• _Passage for review_:
============================================================

Author: Aviral Vatsa, Ph.D., MBBS
Bone is a highly dynamic tissue that responds to changes in its external environment. Our bones adapt their mass and architecture according to the external mechanical loading conditions. Any long term alterations in loading conditions result in alteration of bone mass and architecture. This is highlighted in the following examples:
- Astronauts tend to lose their bone when they are in space. This is because the bones are not mechanically loaded externally due to absence of or reduction in gravitational force.
- Tennis players gain more mass in their playing forearm as compared to the non-playing forearm.
In both these examples bones tend to readjust their internal structural mass and alignment as per the external loads or their absence. How bones can achieve this? How bone forming and bone resorbing cells can be orchestrated to bring about this adaptation?
The questions mentioned above can be answered by knowing more about the cellular components of bone and their functions. Our bones primarily have four cell types: osteocytes, osteoblasts, osteoclasts and bone lining cells. Osteocytes are believed to be the ‘professional’ mechanosensors of bone i.e. they sense the external loads put on bone. Osteoblasts are the bone forming cells. Osteoclasts are the bone resorbing cells and as the name suggests, bone lining cells line the bone surfaces and play a role in regeneration of osteogenic cells. Osteocytes, following mechanical loading, secrete signalling molecules such as nitric oxide (besides others). These signalling molecules then modulate the activity of bone forming osteoblasts and/or bone resorbing osteoclasts. Thus osteocytes orchestrate this process wherein adequate bone mass and architecture is achieved in accordance with the external loading conditions.

============================================================

• _What to work on_:
- A) Reproduce everything in the passage on bone adaptation from "Author: Aviral Vatsa, Ph.D., MBBS" down to "in gravitational force.".
- B) Extend the passage on bone adaptation by writing new text that starts right after its last sentence.
The rows after the passage on bone adaptation have no connection to it.

• _Dataset entries_:
============================================================

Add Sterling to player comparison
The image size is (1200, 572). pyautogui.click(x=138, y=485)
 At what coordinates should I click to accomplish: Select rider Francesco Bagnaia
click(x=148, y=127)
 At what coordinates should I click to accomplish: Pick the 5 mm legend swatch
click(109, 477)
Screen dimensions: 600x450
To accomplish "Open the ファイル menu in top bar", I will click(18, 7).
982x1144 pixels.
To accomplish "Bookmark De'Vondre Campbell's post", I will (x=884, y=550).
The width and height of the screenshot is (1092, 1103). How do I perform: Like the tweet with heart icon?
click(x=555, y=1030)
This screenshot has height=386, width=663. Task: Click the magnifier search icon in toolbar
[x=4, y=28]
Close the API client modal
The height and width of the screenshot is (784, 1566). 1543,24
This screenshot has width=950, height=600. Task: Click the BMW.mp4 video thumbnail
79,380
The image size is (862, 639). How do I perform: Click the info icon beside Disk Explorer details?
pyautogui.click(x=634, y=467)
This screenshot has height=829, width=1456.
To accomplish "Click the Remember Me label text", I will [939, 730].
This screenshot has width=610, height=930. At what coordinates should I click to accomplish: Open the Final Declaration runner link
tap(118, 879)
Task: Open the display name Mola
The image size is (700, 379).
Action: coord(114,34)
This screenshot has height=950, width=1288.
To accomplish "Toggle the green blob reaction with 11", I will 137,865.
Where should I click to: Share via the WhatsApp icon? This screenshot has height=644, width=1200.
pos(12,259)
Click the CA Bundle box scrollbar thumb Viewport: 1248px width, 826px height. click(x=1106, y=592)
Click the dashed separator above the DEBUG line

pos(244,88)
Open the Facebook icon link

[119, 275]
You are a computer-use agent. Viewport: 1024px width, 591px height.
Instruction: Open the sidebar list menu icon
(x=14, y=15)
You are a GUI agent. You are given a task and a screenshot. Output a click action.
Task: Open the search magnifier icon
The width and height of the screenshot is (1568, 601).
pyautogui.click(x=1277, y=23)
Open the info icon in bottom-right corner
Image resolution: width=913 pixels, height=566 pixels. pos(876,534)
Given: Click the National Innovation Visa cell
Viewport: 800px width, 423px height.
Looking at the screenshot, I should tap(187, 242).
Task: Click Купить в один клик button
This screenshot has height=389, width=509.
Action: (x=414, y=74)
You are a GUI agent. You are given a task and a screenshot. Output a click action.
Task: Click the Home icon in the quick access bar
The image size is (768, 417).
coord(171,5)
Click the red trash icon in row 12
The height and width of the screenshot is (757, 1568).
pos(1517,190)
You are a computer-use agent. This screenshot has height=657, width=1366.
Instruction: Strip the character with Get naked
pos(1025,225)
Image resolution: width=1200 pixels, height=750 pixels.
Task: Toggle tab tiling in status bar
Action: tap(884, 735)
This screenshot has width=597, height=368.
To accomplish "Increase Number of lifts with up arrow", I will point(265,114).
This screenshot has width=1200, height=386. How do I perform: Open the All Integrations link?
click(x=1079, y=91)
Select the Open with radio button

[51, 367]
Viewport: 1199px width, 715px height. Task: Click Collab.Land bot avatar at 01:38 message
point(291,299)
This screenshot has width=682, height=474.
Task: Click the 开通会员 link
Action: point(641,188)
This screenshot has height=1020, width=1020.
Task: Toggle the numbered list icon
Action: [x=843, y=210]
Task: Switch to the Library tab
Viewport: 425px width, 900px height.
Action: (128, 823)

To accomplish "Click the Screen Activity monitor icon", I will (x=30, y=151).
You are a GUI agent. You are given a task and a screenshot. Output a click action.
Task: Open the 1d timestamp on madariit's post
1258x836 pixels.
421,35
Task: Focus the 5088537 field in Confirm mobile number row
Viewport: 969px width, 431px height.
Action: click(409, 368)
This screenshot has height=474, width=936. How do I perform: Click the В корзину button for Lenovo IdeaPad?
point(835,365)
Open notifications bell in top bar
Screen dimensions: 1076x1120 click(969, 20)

============================================================

• _Answers for the exercise_:
- A)
Author: Aviral Vatsa, Ph.D., MBBS
Bone is a highly dynamic tissue that responds to changes in its external environment. Our bones adapt their mass and architecture according to the external mechanical loading conditions. Any long term alterations in loading conditions result in alteration of bone mass and architecture. This is highlighted in the following examples:
- Astronauts tend to lose their bone when they are in space. This is because the bones are not mechanically loaded externally due to absence of or reduction in gravitational force.

- B)
Anatomically, the osteocytes reside with in the hard bony matrix. They are the majority cell types in bone and are ideally placed to sense the mechanical loads. Osteocytes have a cell body and from the cell body arise nearly fifty cell processes. Through these cell processes each osteocyte forms a network with the surrounding osteocytes. Through this network, following mechanical loading, osteocytes can stimulate the activity of osteoblasts and inhibit the activity of osteoclasts. This process of maintenance of bone mass and architecture is called bone remodelling. Bone remodelling occurs through out our life. It occurs in response to microfractures, which can appear in our bone without being noticed clinically. As long as our bone metabolism is physiologically normal these stimuli, such as microfractures, result in bone remodelling.
In diseases such as osteoporosis, the mechanism of bone remodelling is disrupted and there is more bone resorbtion than new bone formation thus leading to reduction in bone mass and alteration of bone architecture. Drug therapies for osteoporosis such as bisphosphonates, act by inhibiting the activity of osteoclasts thereby resulting in reduction in bone resorbtion and hence helping in maintenance of adequate bone mass and architecture. Newer therapies that target to modulate a part of bone remodelling are being investigated.